Les manifestants réclament justice pour les familles des 150 personnes tuées lors des manifestations du mois dernier contre le système de quotas d'emplois.

La Première ministre du Bangladesh, Sheikh Hasina. Photo : Reuters
À Dacca, de nombreux jeunes ont défilé en scandant « Nous voulons justice ». Ailleurs, les bureaux du parti au pouvoir, la Ligue Awami, et un commissariat de police ont été incendiés, ainsi que des véhicules blindés vandalisés.

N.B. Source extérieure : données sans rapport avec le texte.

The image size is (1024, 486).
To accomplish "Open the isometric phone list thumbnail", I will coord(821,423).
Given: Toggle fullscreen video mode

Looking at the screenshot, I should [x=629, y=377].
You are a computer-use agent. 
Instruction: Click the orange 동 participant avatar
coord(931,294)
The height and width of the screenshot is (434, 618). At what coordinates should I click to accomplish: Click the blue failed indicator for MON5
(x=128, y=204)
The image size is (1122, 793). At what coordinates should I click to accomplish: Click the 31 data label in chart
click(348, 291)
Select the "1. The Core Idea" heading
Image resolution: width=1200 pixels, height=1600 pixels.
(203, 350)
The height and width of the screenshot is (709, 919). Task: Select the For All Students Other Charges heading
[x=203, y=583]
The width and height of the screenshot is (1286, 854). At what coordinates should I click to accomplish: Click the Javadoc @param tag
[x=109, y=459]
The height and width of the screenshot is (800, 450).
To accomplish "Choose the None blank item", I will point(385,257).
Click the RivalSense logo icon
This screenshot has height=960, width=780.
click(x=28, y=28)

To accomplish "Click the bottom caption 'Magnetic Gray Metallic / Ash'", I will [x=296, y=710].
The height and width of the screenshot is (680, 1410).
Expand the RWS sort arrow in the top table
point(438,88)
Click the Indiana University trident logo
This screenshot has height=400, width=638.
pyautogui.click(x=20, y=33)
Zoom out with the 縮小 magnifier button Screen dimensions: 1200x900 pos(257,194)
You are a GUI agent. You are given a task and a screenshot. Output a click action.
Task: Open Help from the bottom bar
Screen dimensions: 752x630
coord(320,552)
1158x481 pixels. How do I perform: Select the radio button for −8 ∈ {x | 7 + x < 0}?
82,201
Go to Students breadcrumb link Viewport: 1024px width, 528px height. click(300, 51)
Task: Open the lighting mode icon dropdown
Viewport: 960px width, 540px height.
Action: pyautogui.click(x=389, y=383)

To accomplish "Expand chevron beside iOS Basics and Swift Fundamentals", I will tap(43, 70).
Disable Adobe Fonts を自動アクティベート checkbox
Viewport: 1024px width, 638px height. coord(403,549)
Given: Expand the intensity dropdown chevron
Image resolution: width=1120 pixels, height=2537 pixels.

La police a tiré des balles en caoutchouc et des gaz lacrymogènes lorsque des foules l'ont attaquée à Habibganj et a utilisé des grenades assourdissantes pour disperser les manifestants à Sylhet, blessant une vingtaine de personnes.
Les troubles actuels constituent le plus grand défi pour Hasina depuis les élections de janvier, qui ont été boycottées par le principal parti d'opposition, le Parti nationaliste du Bangladesh (BNP).
Des groupes d'étudiants ont mené des manifestations contre les quotas d'emplois imposés par le gouvernement , notamment la réservation de 30 % des postes aux familles des vétérans de la guerre d'indépendance de 1971. Ces manifestations ont dégénéré en violences, faisant 150 morts et des milliers de blessés.
Après que la Cour suprême du Bangladesh a invalidé la plupart des quotas, les étudiants sont retournés dans les rues pour réclamer justice pour les familles des victimes.